Latest News

Software supply chain security seen as the biggest risk by over a third of UK organisations

Aqua Security, the pioneer in cloud native security, has announced the results of a new study which reveals that, whilst UK firms are realising the benefits of cloud native security, the software supply chain has become a top security concern for them.

The survey was conducted at Cloud Expo Europe in March 2023 and gathered insights from 100+ cloud professionals who attended the event. Compared with a similar survey conducted at the same event in 2022, the results indicate an increase of 18.6% from the previous year to 36.9% of respondents believing supply chain security to be the biggest security risk to their business. Overall, there has been some improvement over the last 12 months in understanding cloud native security risks, but there is heightened confusion over new regulations, and significant fears in regards to supply chain security.

Key results included:
Almost half (47.1%) of respondents chose open-source vulnerabilities as their main software supply chain concern.
34% of organisations now have a Cloud Native Security strategy in place for 2023, compared to 21.2% in 2022.
Barriers to effective Cloud Native Security included lack of understanding (42.7%), limited or lack of budget (38.8%) and perceived difficulty of implementation (29.1%)

“High-profile supply chain attacks have likely drawn organisations’ attention to an issue that has slowly been festering over the last few years,” explained Rani Osnat, SVP of strategy at Aqua Security. “Hopefully, greater concern will lead to greater action, and organisations will implement true end-to-end security solutions to keep their software supply chain secure.”

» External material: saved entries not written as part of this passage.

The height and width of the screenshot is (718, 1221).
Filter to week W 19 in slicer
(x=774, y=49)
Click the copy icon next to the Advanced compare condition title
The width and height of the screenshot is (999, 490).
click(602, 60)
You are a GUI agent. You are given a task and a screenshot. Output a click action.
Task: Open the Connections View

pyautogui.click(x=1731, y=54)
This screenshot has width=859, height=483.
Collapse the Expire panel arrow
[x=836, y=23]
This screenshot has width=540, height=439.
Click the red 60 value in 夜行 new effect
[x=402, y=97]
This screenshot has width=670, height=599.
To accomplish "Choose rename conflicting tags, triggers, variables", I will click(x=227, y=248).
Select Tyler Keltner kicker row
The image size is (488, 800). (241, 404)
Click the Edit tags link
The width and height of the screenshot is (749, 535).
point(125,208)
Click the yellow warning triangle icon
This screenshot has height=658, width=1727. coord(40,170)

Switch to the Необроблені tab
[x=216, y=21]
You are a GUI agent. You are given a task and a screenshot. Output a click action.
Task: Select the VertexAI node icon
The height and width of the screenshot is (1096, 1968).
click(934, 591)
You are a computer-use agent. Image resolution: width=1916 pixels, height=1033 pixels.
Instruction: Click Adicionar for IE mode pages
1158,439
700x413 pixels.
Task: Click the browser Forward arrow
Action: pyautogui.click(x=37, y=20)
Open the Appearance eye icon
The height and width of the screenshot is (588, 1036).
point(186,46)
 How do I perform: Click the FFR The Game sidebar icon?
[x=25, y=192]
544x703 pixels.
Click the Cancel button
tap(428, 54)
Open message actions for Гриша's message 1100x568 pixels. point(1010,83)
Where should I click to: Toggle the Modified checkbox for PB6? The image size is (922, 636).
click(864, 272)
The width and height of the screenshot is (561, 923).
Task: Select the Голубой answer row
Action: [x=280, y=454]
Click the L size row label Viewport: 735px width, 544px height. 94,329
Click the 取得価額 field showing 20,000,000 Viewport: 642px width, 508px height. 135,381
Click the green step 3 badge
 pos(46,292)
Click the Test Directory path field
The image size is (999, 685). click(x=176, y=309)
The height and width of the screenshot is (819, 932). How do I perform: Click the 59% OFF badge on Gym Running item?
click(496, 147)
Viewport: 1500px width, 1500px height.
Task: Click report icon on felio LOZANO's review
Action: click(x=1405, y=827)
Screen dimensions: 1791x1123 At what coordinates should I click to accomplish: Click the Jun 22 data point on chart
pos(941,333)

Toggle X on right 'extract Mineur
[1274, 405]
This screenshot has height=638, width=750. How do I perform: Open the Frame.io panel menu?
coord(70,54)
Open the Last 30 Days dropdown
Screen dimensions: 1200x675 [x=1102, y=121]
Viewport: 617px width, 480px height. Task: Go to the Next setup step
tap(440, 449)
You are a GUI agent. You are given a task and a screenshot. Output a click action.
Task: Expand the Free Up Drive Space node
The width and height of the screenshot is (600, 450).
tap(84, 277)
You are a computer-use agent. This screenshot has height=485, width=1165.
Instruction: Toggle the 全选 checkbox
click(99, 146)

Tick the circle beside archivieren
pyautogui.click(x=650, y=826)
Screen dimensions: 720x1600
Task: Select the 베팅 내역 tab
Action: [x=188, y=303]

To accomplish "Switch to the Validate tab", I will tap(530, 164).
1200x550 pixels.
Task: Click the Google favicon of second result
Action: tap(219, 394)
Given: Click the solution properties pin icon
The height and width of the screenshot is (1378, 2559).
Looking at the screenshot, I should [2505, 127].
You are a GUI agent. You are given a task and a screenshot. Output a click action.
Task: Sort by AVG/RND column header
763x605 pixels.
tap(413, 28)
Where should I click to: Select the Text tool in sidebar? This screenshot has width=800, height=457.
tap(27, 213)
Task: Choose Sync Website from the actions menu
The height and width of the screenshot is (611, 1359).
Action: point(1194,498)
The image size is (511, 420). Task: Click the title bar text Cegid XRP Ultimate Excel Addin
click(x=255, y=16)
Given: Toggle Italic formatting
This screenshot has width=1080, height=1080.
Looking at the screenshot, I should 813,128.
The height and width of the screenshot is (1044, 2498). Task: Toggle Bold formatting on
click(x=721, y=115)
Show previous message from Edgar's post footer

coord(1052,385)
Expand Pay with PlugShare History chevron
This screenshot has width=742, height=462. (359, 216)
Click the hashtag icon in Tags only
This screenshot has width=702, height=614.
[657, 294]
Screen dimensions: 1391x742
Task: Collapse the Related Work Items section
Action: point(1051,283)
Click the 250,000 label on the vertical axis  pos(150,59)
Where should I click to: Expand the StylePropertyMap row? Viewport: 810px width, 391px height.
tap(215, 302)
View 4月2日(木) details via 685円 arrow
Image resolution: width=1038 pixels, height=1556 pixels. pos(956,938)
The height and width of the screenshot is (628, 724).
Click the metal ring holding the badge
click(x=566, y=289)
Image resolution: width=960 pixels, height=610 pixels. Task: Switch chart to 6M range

New regulations causing concern

New compliance obligations in regards to supply chains security, such as Executive Order 14028 in the U.S., were a cause for concern for many respondents. But only 36.9% were confident in their ability to adopt new guidelines or frameworks. Furthermore, few organisations planned to implement supply chain security standards – only 22.3% were planning to adopt SBOM standards such as CycloneDX or SPDX, and only 10.7% were planning to implement NIS2 guidelines.

Signs of progress, but barriers still in place

Despite their concerns, the survey did indicate that progress has been made over the last year when it comes to Cloud Native Security. Thirty four percent of organisations now have a Cloud Native Security strategy in place for 2023, compared to just 21.2% in 2022. Furthermore, there was an increase in the number of organisations that indicated responsibility for Cloud Native Security sits with both IT Security and DevOps teams, up from 20.2% to 28.2%.

Understanding and awareness also appears to have increased, with 46.6% of respondents familiar with the term CNAPP (Cloud Native Application Protection Platform), the cloud native security category introduced by analyst firm Gartner, a 47% increase over the previous year. Furthermore, the number of respondents who cited a lack of understanding as a barrier to a successful Cloud Native Security Strategy decreased by 12.9% from last year, to 42.7%.

However, there are still some significant barriers to effective Cloud Native Security. Limited, or lack of budget was cited as an obstacle by nearly 38.8% of respondents, and 29.1% stated that they thought Cloud Native Security was complicated or hard to implement.

Osnat concluded: “It’s encouraging to see progress in the UK on Cloud Native Security awareness. With Gartner estimating that more than 95% of new apps will be deployed on cloud-native platforms by 2025, it’s vital that this becomes a key security priority. More must still be done to ensure that security and DevOps teams are armed with the knowledge and solutions needed to stop Cloud Native attacks across the application lifecycle.”